Evaluation Configuration

The evaluation node defines how ARES assesses the performance of the target model/app under adversarial attack. Evaluators analyze the model’s responses and determine whether they meet safety, robustness, or refusal criteria.

ARES supports evaluation for both single-turn and multi-turn attack strategies.

Basic Configuration

Single-Turn Evaluation Example:

evaluation:
  type: ares.evals.keyword_eval.KeywordEval
  keyword_list_or_path: 'assets/advbench_refusal_keywords.json'
  input_path: 'assets/ares_attacks.json'
  output_path: 'assets/evaluation.json'

Multi-Turn Evaluation Example:

evaluation:
  type: ares.evals.multi_turn_eval.MultiTurnEval
  name: multi_turn_eval
  input_path: 'results/multi_turn_attacks.json'
  output_path: 'results/multi_turn_evaluation.json'
  mode: conversation  # Options: 'prompt', 'conversation', 'goal'

Supported evaluator types can be found in the evals package.

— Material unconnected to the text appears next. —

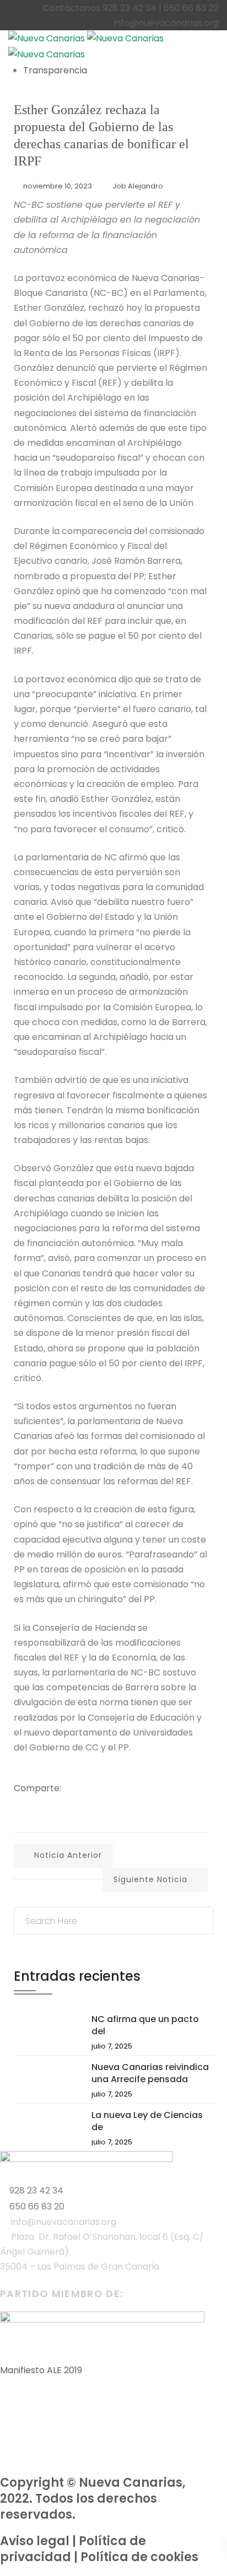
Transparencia (55, 70)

These include keyword matchers, regex filters, scoring-based evaluators, and multi-turn evaluators.

Multi-Turn Evaluation Modes

The MultiTurnEval evaluator supports three evaluation modes:

  • prompt: Evaluates each individual prompt-response pair in the conversation

  • conversation: Evaluates the entire conversation as a whole

  • goal: Evaluates whether the attack goal was achieved across the conversation

Note

Multi-turn strategies using the MultiTurn base class automatically provide an attack_successful field with “Yes”/”No” values based on the strategy’s success criteria.

LLM-Based Evaluation

ARES supports evaluation using external language models (LLMs) to judge responses. These evaluators use a connector to query a model and ask whether the response is harmful, evasive, or aligned with expected behavior. This is particularly useful for subjective or nuanced evaluations.

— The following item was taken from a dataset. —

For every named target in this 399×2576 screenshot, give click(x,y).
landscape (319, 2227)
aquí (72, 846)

For implementation details, see:

  • ares.evals.llm_eval.LLMEval — uses a language model to judge responses based on predefined criteria

  • ares.evals.multi_turn_eval.MultiTurnEval — evaluates multi-turn conversations with flexible scoring

This approach allows ARES to simulate human-like judgment and scale evaluations across diverse attack strategies.

Example use cases:

  • Using a model to classify responses as harmful or safe

  • Asking an LLM to rate the quality or safety of a response

  • Comparing outputs against expected refusal behavior

  • Evaluating multi-turn conversation success

Agentic Evaluation

ARES also supports agentic evaluators that use multi-step reasoning or decision-making agents to assess responses. These agents may simulate user behavior or apply complex logic to determine whether the model failed under attack.

To use LLM or agentic evaluators, configure the evaluation node to invoke a connector and specify the evaluation logic.

Note

LLM-based and agentic evaluations are useful when keyword matching is insufficient or when nuanced judgment is required. These evaluators can be plugged in via ARES plugins or custom connectors.

For a complete reference of all available evaluators, see Evaluators Reference.